Noema
    Noema

    Dataset Integration

    Enhance your AI with custom knowledge through dataset integration and Retrieval-Augmented Generation (RAG).

    What is RAG?

    Retrieval-Augmented Generation (RAG) allows the AI model to access and use information from your custom documents and datasets. Instead of relying only on its training data, the model can search through your provided materials to give more accurate, personalized, and up-to-date responses.

    Supported File Types

    Documents

    • • PDF files
    • • Text files (.txt)
    • • Markdown files (.md)
    • • Word documents (.docx)

    Structured Data

    • • CSV files
    • • JSON datasets
    • • Custom text collections

    Adding Datasets

    Method 1: Local Files

    1. 1. Tap the "+" button in the dataset section
    2. 2. Select "Import Local Files"
    3. 3. Choose files from your device or iCloud
    4. 4. Wait for processing and indexing
    5. 5. Enable the dataset in your chat settings

    Method 2: Open Textbook Library

    1. 1. Navigate to the Explore page in the app
    2. 2. Browse the Open Textbook Library section
    3. 3. Select textbooks relevant to your needs
    4. 4. Download and integrate automatically
    5. 5. Access the knowledge in your chats

    How RAG Works

    1. Document Processing

    When you import documents, Noema breaks them into chunks and creates embeddings (vector representations) of the content. This allows for semantic search through your documents.

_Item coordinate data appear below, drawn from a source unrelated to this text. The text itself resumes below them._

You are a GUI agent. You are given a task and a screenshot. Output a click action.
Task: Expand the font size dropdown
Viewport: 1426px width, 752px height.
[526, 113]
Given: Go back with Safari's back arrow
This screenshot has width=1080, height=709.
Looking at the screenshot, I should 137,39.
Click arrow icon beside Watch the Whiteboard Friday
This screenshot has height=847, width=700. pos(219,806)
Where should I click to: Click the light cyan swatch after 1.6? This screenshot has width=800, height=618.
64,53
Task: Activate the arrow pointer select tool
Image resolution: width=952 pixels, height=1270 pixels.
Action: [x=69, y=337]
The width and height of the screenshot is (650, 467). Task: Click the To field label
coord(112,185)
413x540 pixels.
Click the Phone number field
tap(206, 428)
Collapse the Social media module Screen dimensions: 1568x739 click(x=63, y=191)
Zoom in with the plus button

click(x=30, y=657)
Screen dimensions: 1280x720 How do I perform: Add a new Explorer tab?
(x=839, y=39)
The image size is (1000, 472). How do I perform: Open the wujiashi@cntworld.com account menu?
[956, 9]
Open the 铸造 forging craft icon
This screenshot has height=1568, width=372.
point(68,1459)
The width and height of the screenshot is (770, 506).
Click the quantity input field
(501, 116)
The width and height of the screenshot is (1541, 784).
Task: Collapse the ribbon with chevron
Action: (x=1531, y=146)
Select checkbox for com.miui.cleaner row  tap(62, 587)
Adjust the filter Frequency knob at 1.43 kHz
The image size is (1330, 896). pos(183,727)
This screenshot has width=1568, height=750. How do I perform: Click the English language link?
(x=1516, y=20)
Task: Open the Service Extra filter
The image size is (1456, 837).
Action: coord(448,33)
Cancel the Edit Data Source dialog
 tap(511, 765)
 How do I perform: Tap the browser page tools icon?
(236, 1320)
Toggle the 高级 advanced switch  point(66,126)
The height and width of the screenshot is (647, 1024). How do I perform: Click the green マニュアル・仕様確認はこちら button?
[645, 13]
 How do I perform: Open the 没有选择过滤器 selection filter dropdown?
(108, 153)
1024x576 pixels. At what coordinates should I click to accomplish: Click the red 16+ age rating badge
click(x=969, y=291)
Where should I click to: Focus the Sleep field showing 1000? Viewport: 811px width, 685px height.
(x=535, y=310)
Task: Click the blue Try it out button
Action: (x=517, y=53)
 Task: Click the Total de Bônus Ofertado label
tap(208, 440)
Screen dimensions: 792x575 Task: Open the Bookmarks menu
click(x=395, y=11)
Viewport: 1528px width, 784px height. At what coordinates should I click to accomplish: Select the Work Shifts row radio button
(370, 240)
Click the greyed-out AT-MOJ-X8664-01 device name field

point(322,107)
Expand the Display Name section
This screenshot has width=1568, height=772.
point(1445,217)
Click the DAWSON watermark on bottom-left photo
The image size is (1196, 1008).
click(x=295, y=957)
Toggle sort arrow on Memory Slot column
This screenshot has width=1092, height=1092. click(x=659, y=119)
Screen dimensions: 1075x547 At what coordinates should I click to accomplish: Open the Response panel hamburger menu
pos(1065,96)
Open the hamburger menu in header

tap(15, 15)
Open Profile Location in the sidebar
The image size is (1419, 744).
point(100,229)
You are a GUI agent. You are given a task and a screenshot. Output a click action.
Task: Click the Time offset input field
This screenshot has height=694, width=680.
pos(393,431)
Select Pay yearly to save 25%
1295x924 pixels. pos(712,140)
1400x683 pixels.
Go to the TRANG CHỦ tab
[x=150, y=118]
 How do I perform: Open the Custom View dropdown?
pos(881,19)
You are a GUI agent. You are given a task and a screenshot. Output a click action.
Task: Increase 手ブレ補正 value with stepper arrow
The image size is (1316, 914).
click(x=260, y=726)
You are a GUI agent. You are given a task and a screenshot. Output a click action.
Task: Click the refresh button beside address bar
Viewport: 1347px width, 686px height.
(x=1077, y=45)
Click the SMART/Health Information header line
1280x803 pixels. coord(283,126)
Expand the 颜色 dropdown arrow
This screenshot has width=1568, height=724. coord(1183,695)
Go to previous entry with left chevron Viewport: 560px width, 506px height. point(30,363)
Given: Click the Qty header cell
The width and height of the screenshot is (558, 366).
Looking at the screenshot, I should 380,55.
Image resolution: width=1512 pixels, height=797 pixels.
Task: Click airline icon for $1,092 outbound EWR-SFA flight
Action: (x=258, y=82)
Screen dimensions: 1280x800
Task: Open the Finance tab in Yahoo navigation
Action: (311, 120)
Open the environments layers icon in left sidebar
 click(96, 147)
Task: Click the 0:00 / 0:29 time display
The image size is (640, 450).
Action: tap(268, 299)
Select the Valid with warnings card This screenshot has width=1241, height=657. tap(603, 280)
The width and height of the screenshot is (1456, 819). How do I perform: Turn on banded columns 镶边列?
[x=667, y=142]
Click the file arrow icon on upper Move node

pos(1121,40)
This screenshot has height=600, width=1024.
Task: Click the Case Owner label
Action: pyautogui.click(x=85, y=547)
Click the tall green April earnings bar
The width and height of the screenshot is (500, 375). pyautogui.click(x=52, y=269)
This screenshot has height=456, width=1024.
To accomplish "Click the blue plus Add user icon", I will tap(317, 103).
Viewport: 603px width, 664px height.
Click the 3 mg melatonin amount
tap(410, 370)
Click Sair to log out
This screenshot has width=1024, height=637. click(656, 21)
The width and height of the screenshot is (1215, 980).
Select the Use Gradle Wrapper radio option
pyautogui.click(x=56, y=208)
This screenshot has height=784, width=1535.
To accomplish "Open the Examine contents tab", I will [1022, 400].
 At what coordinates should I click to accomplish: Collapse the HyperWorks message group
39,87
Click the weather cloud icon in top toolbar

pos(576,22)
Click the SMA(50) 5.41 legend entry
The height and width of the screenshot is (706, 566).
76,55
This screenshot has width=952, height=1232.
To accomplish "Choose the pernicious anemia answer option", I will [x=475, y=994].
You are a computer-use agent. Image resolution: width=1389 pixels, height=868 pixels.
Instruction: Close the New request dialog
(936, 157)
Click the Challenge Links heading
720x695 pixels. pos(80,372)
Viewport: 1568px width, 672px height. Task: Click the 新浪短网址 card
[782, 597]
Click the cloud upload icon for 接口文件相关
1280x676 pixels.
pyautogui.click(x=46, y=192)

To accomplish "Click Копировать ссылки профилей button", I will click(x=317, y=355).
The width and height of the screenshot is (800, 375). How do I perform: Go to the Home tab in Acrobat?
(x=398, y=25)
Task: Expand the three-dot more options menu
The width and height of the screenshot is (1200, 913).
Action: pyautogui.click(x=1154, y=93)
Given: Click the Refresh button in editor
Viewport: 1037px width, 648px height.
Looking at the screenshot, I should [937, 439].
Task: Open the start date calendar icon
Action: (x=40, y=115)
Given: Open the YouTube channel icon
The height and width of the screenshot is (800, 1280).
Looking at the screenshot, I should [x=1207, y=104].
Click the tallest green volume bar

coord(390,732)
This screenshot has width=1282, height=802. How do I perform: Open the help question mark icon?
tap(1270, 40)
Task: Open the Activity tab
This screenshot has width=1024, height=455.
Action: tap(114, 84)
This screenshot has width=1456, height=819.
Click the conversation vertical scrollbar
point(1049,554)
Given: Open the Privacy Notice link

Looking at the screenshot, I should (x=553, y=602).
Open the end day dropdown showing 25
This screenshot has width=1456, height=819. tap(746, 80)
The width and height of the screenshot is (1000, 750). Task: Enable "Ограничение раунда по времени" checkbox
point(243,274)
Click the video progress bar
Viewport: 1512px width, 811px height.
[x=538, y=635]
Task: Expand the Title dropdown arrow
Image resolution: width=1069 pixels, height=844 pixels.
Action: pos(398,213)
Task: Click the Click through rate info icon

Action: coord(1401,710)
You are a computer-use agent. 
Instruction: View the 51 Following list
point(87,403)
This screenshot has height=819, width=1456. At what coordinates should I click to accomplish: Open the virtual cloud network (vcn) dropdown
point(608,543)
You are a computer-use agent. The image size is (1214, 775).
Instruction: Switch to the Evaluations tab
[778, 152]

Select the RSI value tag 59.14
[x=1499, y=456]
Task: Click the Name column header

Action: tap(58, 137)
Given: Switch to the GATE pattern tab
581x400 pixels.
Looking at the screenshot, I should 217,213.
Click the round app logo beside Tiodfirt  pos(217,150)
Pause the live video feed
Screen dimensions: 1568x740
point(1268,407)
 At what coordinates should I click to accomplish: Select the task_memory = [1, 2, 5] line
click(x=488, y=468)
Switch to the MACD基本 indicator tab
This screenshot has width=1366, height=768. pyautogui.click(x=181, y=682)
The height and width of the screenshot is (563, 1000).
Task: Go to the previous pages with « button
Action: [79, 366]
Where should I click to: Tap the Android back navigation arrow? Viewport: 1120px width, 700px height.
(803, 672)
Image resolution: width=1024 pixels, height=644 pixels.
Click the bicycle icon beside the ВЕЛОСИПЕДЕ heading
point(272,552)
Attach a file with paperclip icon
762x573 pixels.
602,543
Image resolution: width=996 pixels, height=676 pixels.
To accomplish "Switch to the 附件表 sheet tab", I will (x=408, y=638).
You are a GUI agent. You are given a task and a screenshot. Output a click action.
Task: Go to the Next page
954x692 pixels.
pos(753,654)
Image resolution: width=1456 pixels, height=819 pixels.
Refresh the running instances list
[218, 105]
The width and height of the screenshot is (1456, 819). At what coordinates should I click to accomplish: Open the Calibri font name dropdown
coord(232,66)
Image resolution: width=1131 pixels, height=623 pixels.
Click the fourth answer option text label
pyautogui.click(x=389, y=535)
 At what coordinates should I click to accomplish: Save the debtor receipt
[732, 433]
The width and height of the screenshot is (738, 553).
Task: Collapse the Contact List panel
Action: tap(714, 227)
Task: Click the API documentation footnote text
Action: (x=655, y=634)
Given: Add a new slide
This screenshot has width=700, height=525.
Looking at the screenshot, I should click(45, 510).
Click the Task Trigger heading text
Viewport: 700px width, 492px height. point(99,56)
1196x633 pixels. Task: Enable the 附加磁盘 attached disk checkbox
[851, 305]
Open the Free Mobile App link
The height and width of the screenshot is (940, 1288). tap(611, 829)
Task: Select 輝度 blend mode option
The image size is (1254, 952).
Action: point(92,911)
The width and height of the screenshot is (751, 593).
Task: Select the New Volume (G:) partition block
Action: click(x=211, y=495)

    💡 Tip: Keep your device plugged in during this process as document processing and embedding generation can be battery-intensive.

    2. Query Processing

    When you ask a question, the system searches through your dataset embeddings to find the most relevant chunks of information related to your query.

    3. Context Injection

    The relevant information is injected into the AI model's context, allowing it to reference your specific documents when generating responses.

    Best Practices

    Optimization Tips

    • • Keep datasets focused on specific topics for better retrieval
    • • Use clear, descriptive filenames and dataset names
    • • Break large documents into logical sections
    • • Regularly update datasets with new information
    • • Test queries to ensure good retrieval performance
    • • Monitor storage usage as datasets can be large